• REQUIRED ACTION:
Your task is to reproduce the entries below word for word.

Dataset entries:
· · · · · · ·
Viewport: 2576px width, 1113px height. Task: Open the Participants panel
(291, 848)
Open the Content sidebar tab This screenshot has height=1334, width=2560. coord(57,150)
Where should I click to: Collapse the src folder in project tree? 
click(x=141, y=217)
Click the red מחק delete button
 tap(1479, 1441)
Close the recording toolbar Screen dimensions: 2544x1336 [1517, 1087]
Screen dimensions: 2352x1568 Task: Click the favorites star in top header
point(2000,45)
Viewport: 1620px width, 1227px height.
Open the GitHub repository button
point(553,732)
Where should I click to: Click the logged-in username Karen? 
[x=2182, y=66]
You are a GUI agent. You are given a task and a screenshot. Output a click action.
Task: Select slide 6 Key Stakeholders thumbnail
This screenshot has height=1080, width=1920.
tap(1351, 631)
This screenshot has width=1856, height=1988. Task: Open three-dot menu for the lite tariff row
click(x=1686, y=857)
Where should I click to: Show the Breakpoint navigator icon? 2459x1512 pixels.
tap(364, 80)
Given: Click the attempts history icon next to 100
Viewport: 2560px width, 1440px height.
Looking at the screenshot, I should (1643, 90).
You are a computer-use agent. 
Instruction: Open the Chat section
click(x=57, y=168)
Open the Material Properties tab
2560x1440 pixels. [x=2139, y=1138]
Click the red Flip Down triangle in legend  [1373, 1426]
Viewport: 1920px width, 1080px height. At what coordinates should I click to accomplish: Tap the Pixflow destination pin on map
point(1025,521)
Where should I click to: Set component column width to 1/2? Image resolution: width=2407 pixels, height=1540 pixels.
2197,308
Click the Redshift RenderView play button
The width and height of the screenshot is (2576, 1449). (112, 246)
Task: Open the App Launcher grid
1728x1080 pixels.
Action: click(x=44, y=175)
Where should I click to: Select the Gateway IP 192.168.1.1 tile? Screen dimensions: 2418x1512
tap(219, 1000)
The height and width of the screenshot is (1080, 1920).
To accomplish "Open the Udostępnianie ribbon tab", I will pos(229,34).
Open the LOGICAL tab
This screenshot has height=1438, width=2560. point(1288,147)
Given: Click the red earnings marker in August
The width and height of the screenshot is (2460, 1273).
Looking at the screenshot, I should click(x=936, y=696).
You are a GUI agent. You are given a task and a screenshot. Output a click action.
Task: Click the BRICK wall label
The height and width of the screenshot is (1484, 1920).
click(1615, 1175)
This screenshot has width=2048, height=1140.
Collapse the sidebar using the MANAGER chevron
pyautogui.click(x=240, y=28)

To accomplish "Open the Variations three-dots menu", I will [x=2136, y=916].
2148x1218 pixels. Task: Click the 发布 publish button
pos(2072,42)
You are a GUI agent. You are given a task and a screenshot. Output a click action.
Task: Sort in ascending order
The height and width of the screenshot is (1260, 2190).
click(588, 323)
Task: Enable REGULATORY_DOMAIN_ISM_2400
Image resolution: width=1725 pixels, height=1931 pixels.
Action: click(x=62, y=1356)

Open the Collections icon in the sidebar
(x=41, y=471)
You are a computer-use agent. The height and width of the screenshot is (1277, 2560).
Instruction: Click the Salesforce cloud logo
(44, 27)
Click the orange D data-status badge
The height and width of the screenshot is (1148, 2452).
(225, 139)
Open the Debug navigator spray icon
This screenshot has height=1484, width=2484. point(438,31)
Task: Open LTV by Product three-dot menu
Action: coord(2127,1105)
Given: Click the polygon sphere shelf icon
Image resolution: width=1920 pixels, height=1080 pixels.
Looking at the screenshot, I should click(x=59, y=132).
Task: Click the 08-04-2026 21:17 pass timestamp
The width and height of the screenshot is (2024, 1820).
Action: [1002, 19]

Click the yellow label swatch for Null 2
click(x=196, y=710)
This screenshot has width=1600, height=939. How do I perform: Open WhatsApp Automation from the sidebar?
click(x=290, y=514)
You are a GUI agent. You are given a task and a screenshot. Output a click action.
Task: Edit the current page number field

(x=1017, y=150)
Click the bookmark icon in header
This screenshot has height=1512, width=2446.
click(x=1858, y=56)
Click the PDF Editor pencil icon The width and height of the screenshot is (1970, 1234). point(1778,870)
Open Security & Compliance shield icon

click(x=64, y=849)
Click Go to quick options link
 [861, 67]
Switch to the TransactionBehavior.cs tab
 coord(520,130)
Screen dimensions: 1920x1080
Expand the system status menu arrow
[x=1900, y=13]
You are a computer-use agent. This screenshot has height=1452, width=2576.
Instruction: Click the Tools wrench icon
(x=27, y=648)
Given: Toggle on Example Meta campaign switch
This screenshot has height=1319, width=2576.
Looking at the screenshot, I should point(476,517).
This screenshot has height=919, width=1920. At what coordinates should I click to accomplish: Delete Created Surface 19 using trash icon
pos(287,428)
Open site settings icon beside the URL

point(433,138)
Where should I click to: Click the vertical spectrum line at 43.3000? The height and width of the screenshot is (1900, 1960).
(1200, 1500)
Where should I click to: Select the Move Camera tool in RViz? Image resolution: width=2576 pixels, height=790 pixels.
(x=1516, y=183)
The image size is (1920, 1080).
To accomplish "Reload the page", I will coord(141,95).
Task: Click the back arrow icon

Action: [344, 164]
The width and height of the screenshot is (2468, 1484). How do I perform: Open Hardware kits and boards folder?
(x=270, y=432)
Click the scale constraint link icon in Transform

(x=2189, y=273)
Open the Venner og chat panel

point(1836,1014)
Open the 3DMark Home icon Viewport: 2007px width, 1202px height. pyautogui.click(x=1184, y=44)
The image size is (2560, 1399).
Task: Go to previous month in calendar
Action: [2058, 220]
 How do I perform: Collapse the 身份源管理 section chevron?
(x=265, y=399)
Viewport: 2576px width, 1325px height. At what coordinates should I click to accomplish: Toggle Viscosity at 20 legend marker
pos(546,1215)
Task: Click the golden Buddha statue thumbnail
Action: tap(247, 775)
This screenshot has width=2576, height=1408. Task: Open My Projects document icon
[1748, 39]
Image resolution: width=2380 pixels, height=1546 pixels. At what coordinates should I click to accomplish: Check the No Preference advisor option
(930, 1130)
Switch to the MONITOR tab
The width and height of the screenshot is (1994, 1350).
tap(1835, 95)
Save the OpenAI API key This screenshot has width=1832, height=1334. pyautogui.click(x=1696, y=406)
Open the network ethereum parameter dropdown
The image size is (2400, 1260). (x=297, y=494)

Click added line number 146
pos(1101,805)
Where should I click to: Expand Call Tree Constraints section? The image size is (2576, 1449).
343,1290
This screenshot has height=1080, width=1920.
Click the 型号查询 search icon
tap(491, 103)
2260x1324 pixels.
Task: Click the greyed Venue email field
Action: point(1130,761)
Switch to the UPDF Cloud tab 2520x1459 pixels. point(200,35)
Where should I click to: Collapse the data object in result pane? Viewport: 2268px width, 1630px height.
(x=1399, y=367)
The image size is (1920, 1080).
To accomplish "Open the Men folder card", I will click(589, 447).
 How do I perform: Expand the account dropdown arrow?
· · · · · · ·
• FINISHED EXERCISE:
Viewport: 2576px width, 1113px height. Task: Open the Participants panel
(291, 848)
Open the Content sidebar tab This screenshot has height=1334, width=2560. coord(57,150)
Where should I click to: Collapse the src folder in project tree? 
click(x=141, y=217)
Click the red מחק delete button
 tap(1479, 1441)
Close the recording toolbar Screen dimensions: 2544x1336 [1517, 1087]
Screen dimensions: 2352x1568 Task: Click the favorites star in top header
point(2000,45)
Viewport: 1620px width, 1227px height.
Open the GitHub repository button
point(553,732)
Where should I click to: Click the logged-in username Karen? 
[x=2182, y=66]
You are a GUI agent. You are given a task and a screenshot. Output a click action.
Task: Select slide 6 Key Stakeholders thumbnail
This screenshot has height=1080, width=1920.
tap(1351, 631)
This screenshot has width=1856, height=1988. Task: Open three-dot menu for the lite tariff row
click(x=1686, y=857)
Where should I click to: Show the Breakpoint navigator icon? 2459x1512 pixels.
tap(364, 80)
Given: Click the attempts history icon next to 100
Viewport: 2560px width, 1440px height.
Looking at the screenshot, I should (1643, 90).
You are a computer-use agent. 
Instruction: Open the Chat section
click(x=57, y=168)
Open the Material Properties tab
2560x1440 pixels. [x=2139, y=1138]
Click the red Flip Down triangle in legend  [1373, 1426]
Viewport: 1920px width, 1080px height. At what coordinates should I click to accomplish: Tap the Pixflow destination pin on map
point(1025,521)
Where should I click to: Set component column width to 1/2? Image resolution: width=2407 pixels, height=1540 pixels.
2197,308
Click the Redshift RenderView play button
The width and height of the screenshot is (2576, 1449). (112, 246)
Task: Open the App Launcher grid
1728x1080 pixels.
Action: click(x=44, y=175)
Where should I click to: Select the Gateway IP 192.168.1.1 tile? Screen dimensions: 2418x1512
tap(219, 1000)
The height and width of the screenshot is (1080, 1920).
To accomplish "Open the Udostępnianie ribbon tab", I will pos(229,34).
Open the LOGICAL tab
This screenshot has height=1438, width=2560. point(1288,147)
Given: Click the red earnings marker in August
The width and height of the screenshot is (2460, 1273).
Looking at the screenshot, I should click(x=936, y=696).
You are a GUI agent. You are given a task and a screenshot. Output a click action.
Task: Click the BRICK wall label
The height and width of the screenshot is (1484, 1920).
click(1615, 1175)
This screenshot has width=2048, height=1140.
Collapse the sidebar using the MANAGER chevron
pyautogui.click(x=240, y=28)

To accomplish "Open the Variations three-dots menu", I will [x=2136, y=916].
2148x1218 pixels. Task: Click the 发布 publish button
pos(2072,42)
You are a GUI agent. You are given a task and a screenshot. Output a click action.
Task: Sort in ascending order
The height and width of the screenshot is (1260, 2190).
click(588, 323)
Task: Enable REGULATORY_DOMAIN_ISM_2400
Image resolution: width=1725 pixels, height=1931 pixels.
Action: click(x=62, y=1356)

Open the Collections icon in the sidebar
(x=41, y=471)
You are a computer-use agent. The height and width of the screenshot is (1277, 2560).
Instruction: Click the Salesforce cloud logo
(44, 27)
Click the orange D data-status badge
The height and width of the screenshot is (1148, 2452).
(225, 139)
Open the Debug navigator spray icon
This screenshot has height=1484, width=2484. point(438,31)
Task: Open LTV by Product three-dot menu
Action: coord(2127,1105)
Given: Click the polygon sphere shelf icon
Image resolution: width=1920 pixels, height=1080 pixels.
Looking at the screenshot, I should click(x=59, y=132).
Task: Click the 08-04-2026 21:17 pass timestamp
The width and height of the screenshot is (2024, 1820).
Action: [1002, 19]

Click the yellow label swatch for Null 2
click(x=196, y=710)
This screenshot has width=1600, height=939. How do I perform: Open WhatsApp Automation from the sidebar?
click(x=290, y=514)
You are a GUI agent. You are given a task and a screenshot. Output a click action.
Task: Edit the current page number field

(x=1017, y=150)
Click the bookmark icon in header
This screenshot has height=1512, width=2446.
click(x=1858, y=56)
Click the PDF Editor pencil icon The width and height of the screenshot is (1970, 1234). point(1778,870)
Open Security & Compliance shield icon

click(x=64, y=849)
Click Go to quick options link
 [861, 67]
Switch to the TransactionBehavior.cs tab
 coord(520,130)
Screen dimensions: 1920x1080
Expand the system status menu arrow
[x=1900, y=13]
You are a computer-use agent. This screenshot has height=1452, width=2576.
Instruction: Click the Tools wrench icon
(x=27, y=648)
Given: Toggle on Example Meta campaign switch
This screenshot has height=1319, width=2576.
Looking at the screenshot, I should point(476,517).
This screenshot has height=919, width=1920. At what coordinates should I click to accomplish: Delete Created Surface 19 using trash icon
pos(287,428)
Open site settings icon beside the URL

point(433,138)
Where should I click to: Click the vertical spectrum line at 43.3000? The height and width of the screenshot is (1900, 1960).
(1200, 1500)
Where should I click to: Select the Move Camera tool in RViz? Image resolution: width=2576 pixels, height=790 pixels.
(x=1516, y=183)
The image size is (1920, 1080).
To accomplish "Reload the page", I will coord(141,95).
Task: Click the back arrow icon

Action: [344, 164]
The width and height of the screenshot is (2468, 1484). How do I perform: Open Hardware kits and boards folder?
(x=270, y=432)
Click the scale constraint link icon in Transform

(x=2189, y=273)
Open the Venner og chat panel

point(1836,1014)
Open the 3DMark Home icon Viewport: 2007px width, 1202px height. pyautogui.click(x=1184, y=44)
The image size is (2560, 1399).
Task: Go to previous month in calendar
Action: [2058, 220]
 How do I perform: Collapse the 身份源管理 section chevron?
(x=265, y=399)
Viewport: 2576px width, 1325px height. At what coordinates should I click to accomplish: Toggle Viscosity at 20 legend marker
pos(546,1215)
Task: Click the golden Buddha statue thumbnail
Action: tap(247, 775)
This screenshot has width=2576, height=1408. Task: Open My Projects document icon
[1748, 39]
Image resolution: width=2380 pixels, height=1546 pixels. At what coordinates should I click to accomplish: Check the No Preference advisor option
(930, 1130)
Switch to the MONITOR tab
The width and height of the screenshot is (1994, 1350).
tap(1835, 95)
Save the OpenAI API key This screenshot has width=1832, height=1334. pyautogui.click(x=1696, y=406)
Open the network ethereum parameter dropdown
The image size is (2400, 1260). (x=297, y=494)

Click added line number 146
pos(1101,805)
Where should I click to: Expand Call Tree Constraints section? The image size is (2576, 1449).
343,1290
This screenshot has height=1080, width=1920.
Click the 型号查询 search icon
tap(491, 103)
2260x1324 pixels.
Task: Click the greyed Venue email field
Action: point(1130,761)
Switch to the UPDF Cloud tab 2520x1459 pixels. point(200,35)
Where should I click to: Collapse the data object in result pane? Viewport: 2268px width, 1630px height.
(x=1399, y=367)
The image size is (1920, 1080).
To accomplish "Open the Men folder card", I will click(589, 447).
 How do I perform: Expand the account dropdown arrow?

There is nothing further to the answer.